▶ PROBLEM TO WORK ON
List every kind of animal that the text on electric fences names.

▶ TEXT
I remember thinking the same thing when I saw Jurassic Park. Then, a few years later, I helped a farmer friend fix the electric fences around his fields.

In addition to the electrified strands of wire, my friend had one or two “ground” strands running alongside the electrified ones. Normally, he explained, the cow or horse would be standing on the ground anyway (and thus would get a shock), but just to make sure, he had the ground strands in place also. An animal pushing on the electrified and ground strands at the same time would certainly get a shock.

So if the scientists of Jurassic Park were thinking like my farmer friend, they might well have had electrified and ground strands of wire in the fencing, allowing a person on the fence to get jolted without touching the ground. Although I’m sure the jolt a dinosaur would get would be far more than my friend used to warn his horses and cows. Which wasn’t much of one at all.

▶ SUPPLIED INFORMATION
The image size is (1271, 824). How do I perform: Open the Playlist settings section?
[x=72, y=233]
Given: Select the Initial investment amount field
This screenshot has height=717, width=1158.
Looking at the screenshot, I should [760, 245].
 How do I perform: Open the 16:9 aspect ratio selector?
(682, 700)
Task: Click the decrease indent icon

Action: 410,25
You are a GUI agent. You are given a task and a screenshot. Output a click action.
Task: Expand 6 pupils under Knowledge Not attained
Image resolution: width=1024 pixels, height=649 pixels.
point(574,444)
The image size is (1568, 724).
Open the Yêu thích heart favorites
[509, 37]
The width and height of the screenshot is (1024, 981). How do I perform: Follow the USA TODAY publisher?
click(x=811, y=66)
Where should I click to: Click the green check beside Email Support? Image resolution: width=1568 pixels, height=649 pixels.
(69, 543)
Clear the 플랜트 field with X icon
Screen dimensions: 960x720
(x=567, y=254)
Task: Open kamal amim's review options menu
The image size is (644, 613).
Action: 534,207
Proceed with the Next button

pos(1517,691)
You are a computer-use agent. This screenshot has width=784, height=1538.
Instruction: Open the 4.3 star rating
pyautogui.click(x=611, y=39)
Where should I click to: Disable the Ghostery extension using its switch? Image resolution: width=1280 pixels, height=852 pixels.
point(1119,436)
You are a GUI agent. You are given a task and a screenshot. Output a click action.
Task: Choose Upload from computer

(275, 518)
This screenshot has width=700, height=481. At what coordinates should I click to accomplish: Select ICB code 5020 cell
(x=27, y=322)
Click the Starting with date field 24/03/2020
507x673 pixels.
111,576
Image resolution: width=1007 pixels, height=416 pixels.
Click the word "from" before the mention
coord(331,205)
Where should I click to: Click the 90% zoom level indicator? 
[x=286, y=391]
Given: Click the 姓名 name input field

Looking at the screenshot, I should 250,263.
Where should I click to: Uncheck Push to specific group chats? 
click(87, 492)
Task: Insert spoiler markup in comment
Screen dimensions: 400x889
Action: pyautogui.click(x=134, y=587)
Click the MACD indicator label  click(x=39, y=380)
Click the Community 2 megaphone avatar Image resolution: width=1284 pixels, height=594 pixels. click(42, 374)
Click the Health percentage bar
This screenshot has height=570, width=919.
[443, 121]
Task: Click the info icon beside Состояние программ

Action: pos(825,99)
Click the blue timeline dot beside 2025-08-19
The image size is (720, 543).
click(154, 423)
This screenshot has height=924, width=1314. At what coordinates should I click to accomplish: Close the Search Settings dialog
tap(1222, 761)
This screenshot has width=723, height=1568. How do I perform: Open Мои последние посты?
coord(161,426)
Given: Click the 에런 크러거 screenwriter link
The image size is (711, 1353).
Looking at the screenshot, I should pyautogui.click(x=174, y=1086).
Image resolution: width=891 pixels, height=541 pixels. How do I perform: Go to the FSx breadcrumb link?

▶ FINAL ANSWER
Cow, horse, dinosaur